Nuclear magnetic resonance (NMR) spectroscopy has shown that aromatic and heterocyclic N-containing structures in biochar occur as a result of biomass heating, converting labile structures into more recalcitrant forms (Almendros et al., 2003). C:N (carbon to nitrogen) ratio in biochar has been found to vary widely between 7 and 500 (Chan and Xu, 2009), with implications for nutrient retention in soils. C:N ratio has been commonly used as an indicator of the capacity of organic substrates to release inorganic N when incorporated into soils. Total P and total K in biochar were found to range broadly according to feedstock, with values between 2.7 - 480 and 1.0 - 58.0 g kg-1, respectively (Chan and Xu, 2009).
Interestingly, total ranges of N, P and K in biochar are wider than those reported in the literature for typical organic fertilizers. Most minerals within the ash fraction of biochar are thought to occur as discrete associations independent of the carbon matrix, with the exception of K and Ca (Amonette and Joseph, 2009). Typically, each mineral association comprises more than one type of mineral. Joseph et al. (2009) emphasize that our current understanding of the role of high-mineral ash biochars is yet limited, as we face the lack of available data on their long-term effect on soil properties.

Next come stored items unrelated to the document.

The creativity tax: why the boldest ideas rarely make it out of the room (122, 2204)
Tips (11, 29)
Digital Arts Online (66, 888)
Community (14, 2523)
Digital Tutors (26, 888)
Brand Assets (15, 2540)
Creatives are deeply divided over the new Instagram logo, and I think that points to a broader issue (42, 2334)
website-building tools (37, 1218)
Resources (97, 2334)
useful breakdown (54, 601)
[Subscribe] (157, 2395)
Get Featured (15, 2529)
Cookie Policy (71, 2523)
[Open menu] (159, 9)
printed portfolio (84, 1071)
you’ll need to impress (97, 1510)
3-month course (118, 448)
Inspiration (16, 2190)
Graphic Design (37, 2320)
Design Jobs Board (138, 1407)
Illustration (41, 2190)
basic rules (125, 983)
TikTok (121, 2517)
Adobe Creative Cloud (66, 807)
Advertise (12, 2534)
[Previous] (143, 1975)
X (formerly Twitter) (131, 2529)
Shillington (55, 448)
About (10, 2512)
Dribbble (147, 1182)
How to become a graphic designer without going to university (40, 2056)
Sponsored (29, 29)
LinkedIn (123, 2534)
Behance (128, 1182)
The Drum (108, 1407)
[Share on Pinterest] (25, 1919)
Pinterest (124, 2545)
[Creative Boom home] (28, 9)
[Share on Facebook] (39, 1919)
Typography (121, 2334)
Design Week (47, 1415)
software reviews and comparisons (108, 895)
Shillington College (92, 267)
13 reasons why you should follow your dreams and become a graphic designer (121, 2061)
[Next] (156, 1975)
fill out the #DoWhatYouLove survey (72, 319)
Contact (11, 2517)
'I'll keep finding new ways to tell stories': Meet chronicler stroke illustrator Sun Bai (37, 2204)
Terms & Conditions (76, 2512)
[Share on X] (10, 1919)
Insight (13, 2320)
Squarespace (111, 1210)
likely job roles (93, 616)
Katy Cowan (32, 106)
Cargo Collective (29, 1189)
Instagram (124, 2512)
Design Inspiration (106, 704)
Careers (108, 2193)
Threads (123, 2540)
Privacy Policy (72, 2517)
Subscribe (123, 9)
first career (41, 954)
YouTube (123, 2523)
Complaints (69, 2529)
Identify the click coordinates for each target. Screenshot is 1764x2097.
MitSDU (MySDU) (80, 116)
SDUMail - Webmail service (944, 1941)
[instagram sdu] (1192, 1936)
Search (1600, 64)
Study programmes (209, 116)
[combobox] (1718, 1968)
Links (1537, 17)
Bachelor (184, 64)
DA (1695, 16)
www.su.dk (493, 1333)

The review of relevant literature has indicated that the full knowledge on the composition of biochar as a soil amendment, and the way it is influenced by those parameters, as well as the implications for soil functioning, is still scarce. Partially, this can be explained by the fact that most characterization work has involved charcoals with high carbon and low ash content, as required by the increasingly demanding market for activated carbon. Another factor is the wide variety of processing conditions and feedstocks available. Nevertheless, the current sparsity of biochar standards is largely reflected on the poor understanding of the link between biochar composition and its behavior and function in soil.